How to complete this task »
Beginning at the line with "Where should I", output each line to the end of the listing below exactly, please.

[[ Dataset extract, beginning ]]

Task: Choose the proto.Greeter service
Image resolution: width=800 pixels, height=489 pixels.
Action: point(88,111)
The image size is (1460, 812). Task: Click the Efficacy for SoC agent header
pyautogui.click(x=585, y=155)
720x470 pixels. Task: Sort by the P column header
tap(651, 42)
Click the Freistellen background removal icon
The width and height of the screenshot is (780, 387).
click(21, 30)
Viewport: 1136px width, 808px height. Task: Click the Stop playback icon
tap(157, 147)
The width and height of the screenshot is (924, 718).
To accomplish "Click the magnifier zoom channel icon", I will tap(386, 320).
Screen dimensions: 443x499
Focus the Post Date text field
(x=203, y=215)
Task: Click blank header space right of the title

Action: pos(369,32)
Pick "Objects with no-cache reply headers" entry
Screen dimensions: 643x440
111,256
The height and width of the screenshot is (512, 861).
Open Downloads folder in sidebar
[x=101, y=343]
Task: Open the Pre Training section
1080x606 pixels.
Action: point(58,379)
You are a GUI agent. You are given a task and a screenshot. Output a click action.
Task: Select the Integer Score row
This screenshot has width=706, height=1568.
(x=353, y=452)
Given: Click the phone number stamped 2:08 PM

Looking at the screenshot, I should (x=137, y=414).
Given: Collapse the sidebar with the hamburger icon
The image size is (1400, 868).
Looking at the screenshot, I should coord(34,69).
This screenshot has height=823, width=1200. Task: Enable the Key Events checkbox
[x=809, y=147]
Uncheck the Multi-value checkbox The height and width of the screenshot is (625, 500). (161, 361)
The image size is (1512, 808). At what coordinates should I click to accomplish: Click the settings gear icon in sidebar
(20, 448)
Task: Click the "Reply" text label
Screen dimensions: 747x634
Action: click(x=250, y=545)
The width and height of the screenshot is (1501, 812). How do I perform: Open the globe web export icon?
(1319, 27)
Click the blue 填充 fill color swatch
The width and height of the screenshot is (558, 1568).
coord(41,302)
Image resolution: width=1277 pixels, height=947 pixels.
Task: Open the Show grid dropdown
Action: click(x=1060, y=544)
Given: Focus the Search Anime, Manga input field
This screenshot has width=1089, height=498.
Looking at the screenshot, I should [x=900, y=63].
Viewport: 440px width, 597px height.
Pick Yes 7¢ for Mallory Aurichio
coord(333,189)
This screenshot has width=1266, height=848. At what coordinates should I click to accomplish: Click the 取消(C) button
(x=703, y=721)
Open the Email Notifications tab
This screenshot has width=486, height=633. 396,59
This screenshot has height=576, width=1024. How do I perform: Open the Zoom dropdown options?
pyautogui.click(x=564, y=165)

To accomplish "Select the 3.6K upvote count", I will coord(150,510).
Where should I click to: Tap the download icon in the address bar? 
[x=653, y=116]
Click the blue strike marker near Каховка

[[ Dataset extract, end ]]

Written solution »
Where should I click to: Tap the download icon in the address bar? 
[x=653, y=116]
Click the blue strike marker near Каховка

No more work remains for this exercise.